A necessidade de combater os altos índices de jovens que nem estudam nem trabalham no Brasil
Enviada em 02/04/2020
De um lado jovens sustentados pelos pais e sem interesse na construção de uma carreira acadêmica própria. De outro uma juventude sem oportunidades de emprego e chances de ingressar em boas universidades, esses são os denominados nem-nem, que atualmente contam como 23% da população jovem do país, segundo o IPEA.
Essa é a triste realidade do Brasil que utiliza dessa nomeação, que é fruto de um preconceito da maioria, que acha que a culpa é exclusivamente dos jovens por estarem “parados”, entretanto a péssima educação dada pelos pais é um dos fatores importantes que devem ser levados em consideração, como já dizia Esopo: “Não se podem censurar jovens preguiçosos, quando o responsável por eles serem assim é a educação de seus pais.”
Além desse motivo, há outras explicações para os índices serem altos: as condições ruins de trabalho com a incidência de subempregos,e instabilidade no ofício, por conta da inexperiência; escassez de investimentos na criação de vagas públicas e principalmente crise econômica relacionada a administração da presidência.

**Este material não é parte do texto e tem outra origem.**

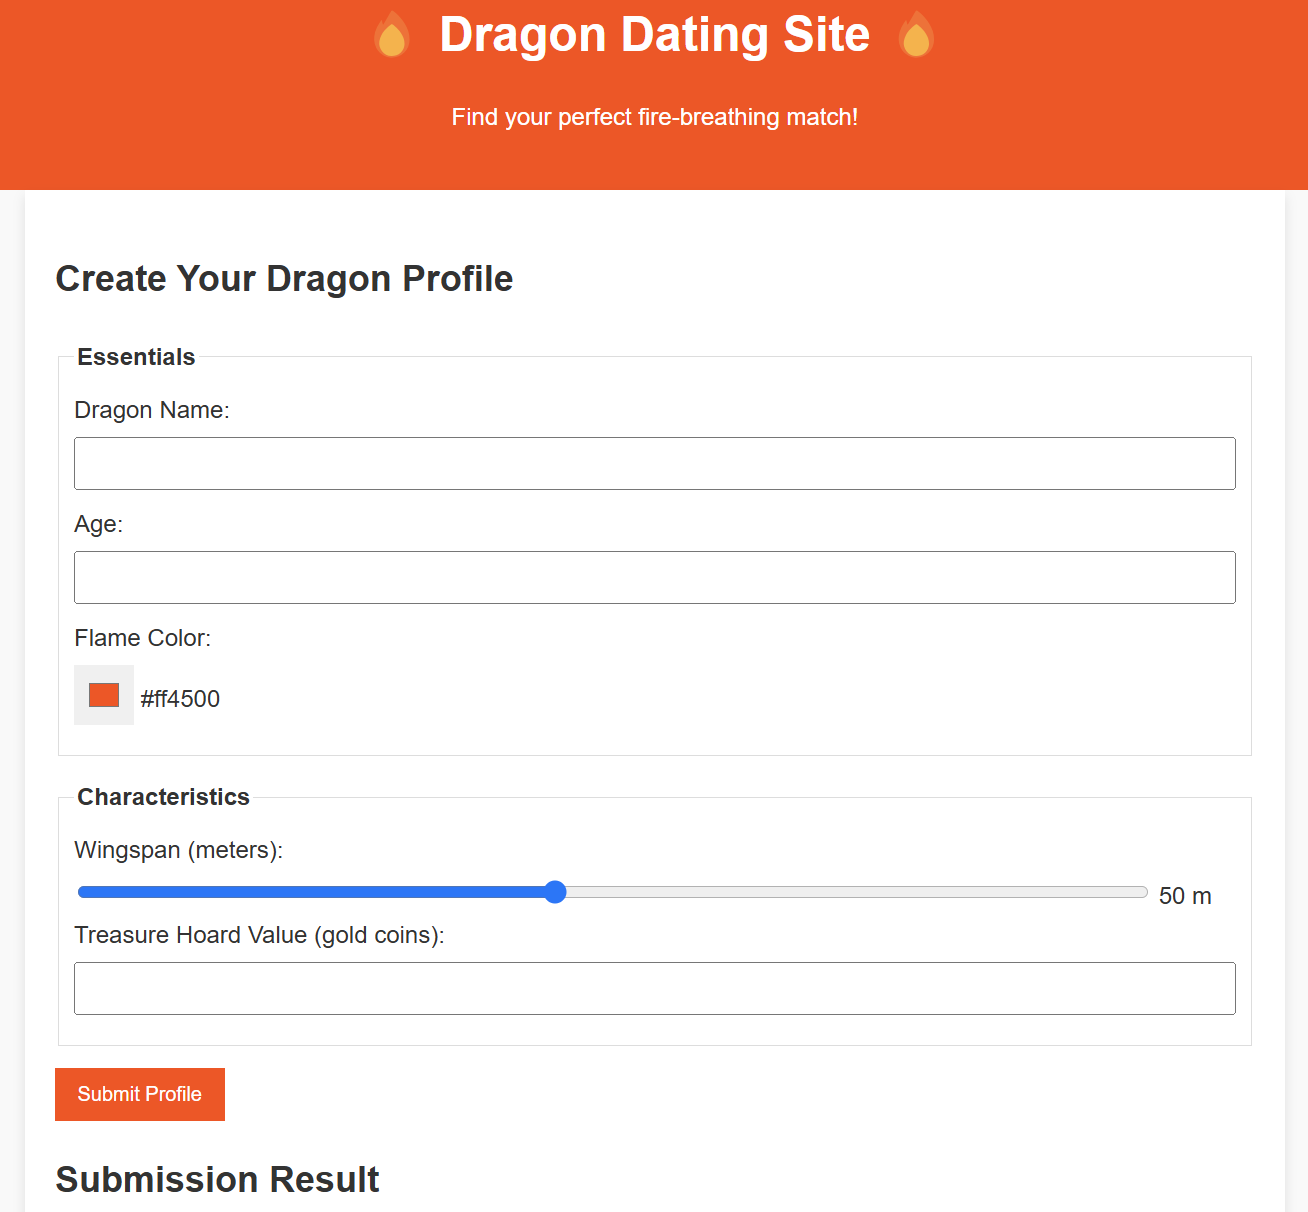Image resolution: width=1308 pixels, height=1212 pixels.
Task: Click the Wingspan slider thumb
Action: (x=556, y=892)
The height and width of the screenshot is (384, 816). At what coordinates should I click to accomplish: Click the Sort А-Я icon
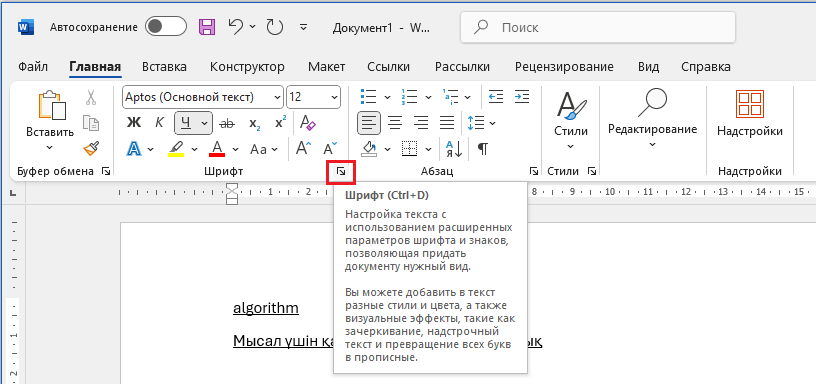pos(454,149)
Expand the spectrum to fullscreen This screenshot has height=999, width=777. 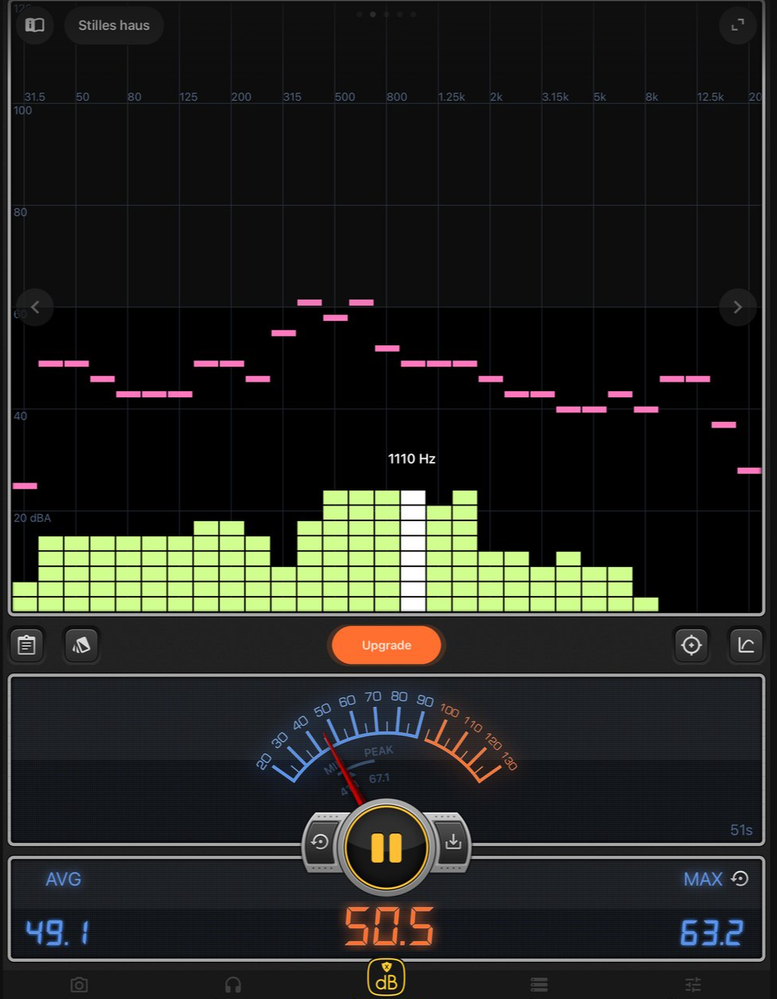(x=738, y=25)
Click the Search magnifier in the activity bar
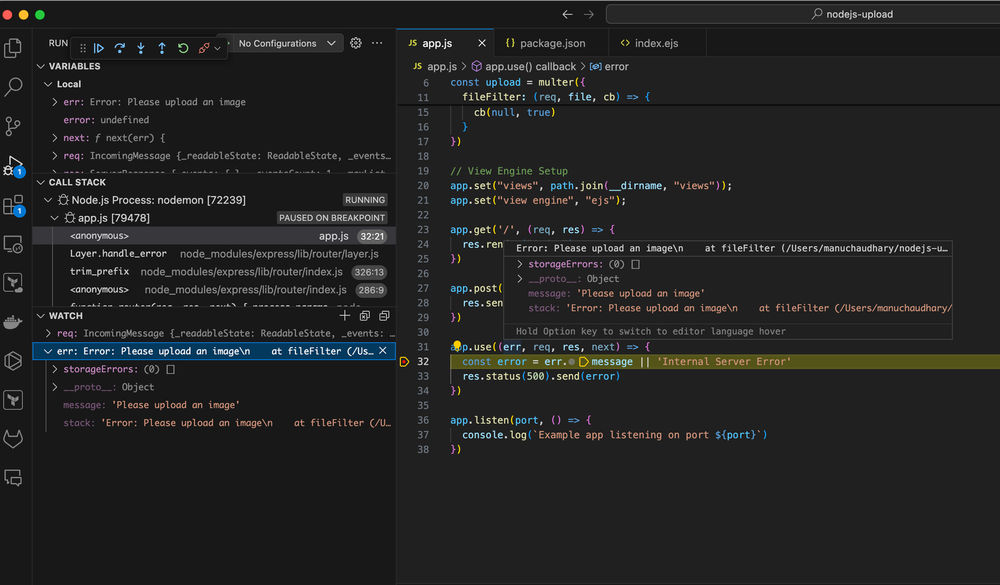Viewport: 1000px width, 585px height. click(13, 87)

Dessa forma, o governo deve, através do redirecionamento de investimentos controlados pelo superministério da economia, criar mais vagas para a entrada de todos em faculdades públicas, incentivarem financeiramente o empreendedorismo da juventude e aumentarem a porcentagem de estagiários e jovens aprendizes nas empresas, com a finalidade de diminuir o número de nem-nem no Brasil.